After graduating from the prestigious School of the Boston Museum of Fine Arts in 1927, Jones embarked on a career as a textile designer. Though she felt some satisfaction as a young artist to have her designs sold across the country, they carried no signature--and, as she says, "I wanted my name to go down in history."
Finding her way as a painter came neither quickly nor easily. Initially turned down for a teaching position at the School of the Boston Museum of Fine Arts and at Howard University, Jones heeded educator Charlotte Hawkins Brown's call for African Americans to use their talents to educate youth in the South and accepted her offer to teach at the newly developed Palmer Memorial Institute, one of the nation's first preparatory schools for African Americans, in Sedalia, N.C. There, Jones established the art curriculum and served as the art department's chairperson for two years. (She also taught dancing, coached a basketball team and played the piano for Sunday morning worship services.)
With that experience under her belt, Jones joined the Howard University faculty as an instructor of design and watercolor in 1930. She, art historian and artist James A. Porter, and artist James L. Wells, under the eye of department head James V. Herring, constituted the art department and forged a curriculum unique among historically black colleges and universities. Jones remained at Howard until her retirement in 1977.

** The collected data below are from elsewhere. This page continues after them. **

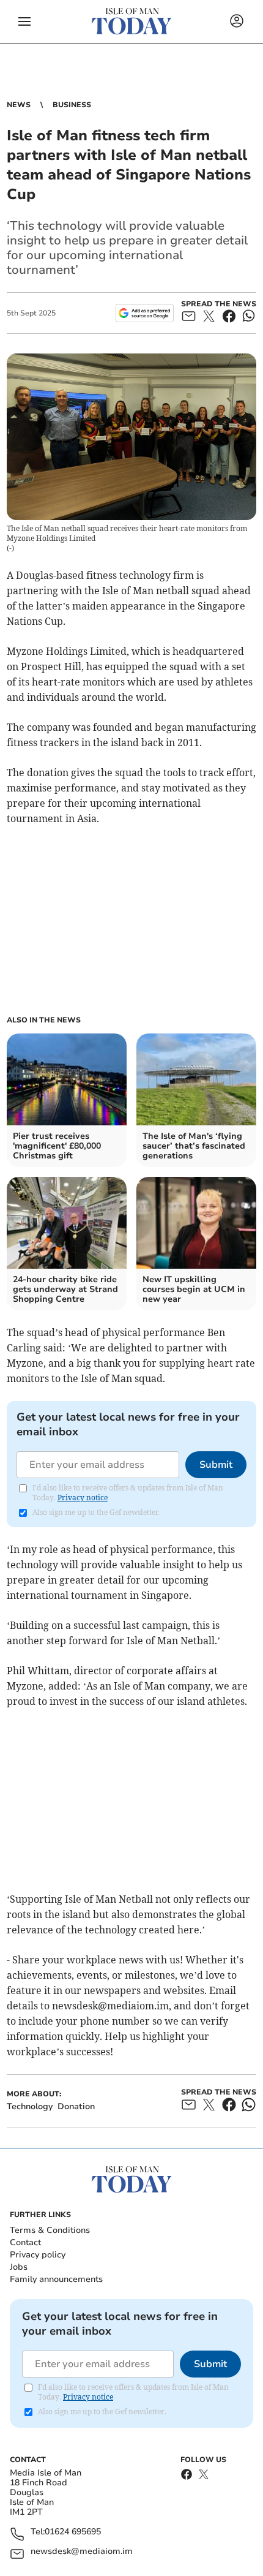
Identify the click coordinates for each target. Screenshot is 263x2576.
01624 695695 (73, 2532)
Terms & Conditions (50, 2230)
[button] (24, 21)
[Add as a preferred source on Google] (145, 313)
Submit (215, 1464)
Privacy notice (82, 1497)
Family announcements (56, 2279)
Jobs (19, 2267)
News (19, 105)
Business (72, 105)
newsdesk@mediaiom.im (82, 2552)
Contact (25, 2242)
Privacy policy (37, 2255)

In her 47 years there, she instructed more than 2,500 students--young, old, amateur, professional, and of many racial and ethnic backgrounds. Those who went on to distinguish themselves as designers, graphic artists, educators, painters and sculptors include Elizabeth Catlett, David Driskell, Lou Stovall, Sylvia Snowden and Malkia Roberts.

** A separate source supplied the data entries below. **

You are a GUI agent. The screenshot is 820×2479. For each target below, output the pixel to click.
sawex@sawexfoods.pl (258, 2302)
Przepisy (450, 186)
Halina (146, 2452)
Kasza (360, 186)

Teaching, however, never interfered with Jones' own creative development. In the course of her career, two distinct styles evolved in her paintings, each one yielding a discernible passion for composition, structure, design and color. First, it was her early foray into impressionism and postimpressionism that defined her choice of presentation for over two decades, from 1937 to 1959. On the advice of sculptor Meta Warrick Fuller and composer Harry T. Burleigh, both of whom had achieved success in France, Jones pursued professional recognition in Paris while on sabbatical.
Still lifes, landscapes, street scenes and portraits created from her first visit to Paris, in 1937, owed more to the French artists of previous generations--Paul Cezanne, Maurice Utrillo--than to any of the new and innovative painters and techniques in vogue during the '30s. While studying at the Academie Julian, Jones embraced the styles of her two instructors, Pierre Montezin and Joseph Berges, as well as the words of encouragement offered by the father of French symbolist painting, Emile Bernard.
Fascinated by still-life compositions, Jones became intimate with a timeless subject. In "Les Pommes Vertes," 1938, there is an order and an austere simplicity that give green apples a new context. Executed with a palette knife, the heavy impasto stylization displays Jones' acute sense of control with a difficult tool. "Thus far her painting has been in the tradition, but not in imitation of Cezanne," James Porter noted of Jones' years abroad. "Miss Jones wishes to confirm [him] but at the same time to add an original note of her own. ... Sensuous color delicately adjusted to the mood indicates the artistic perceptiveness of this young woman."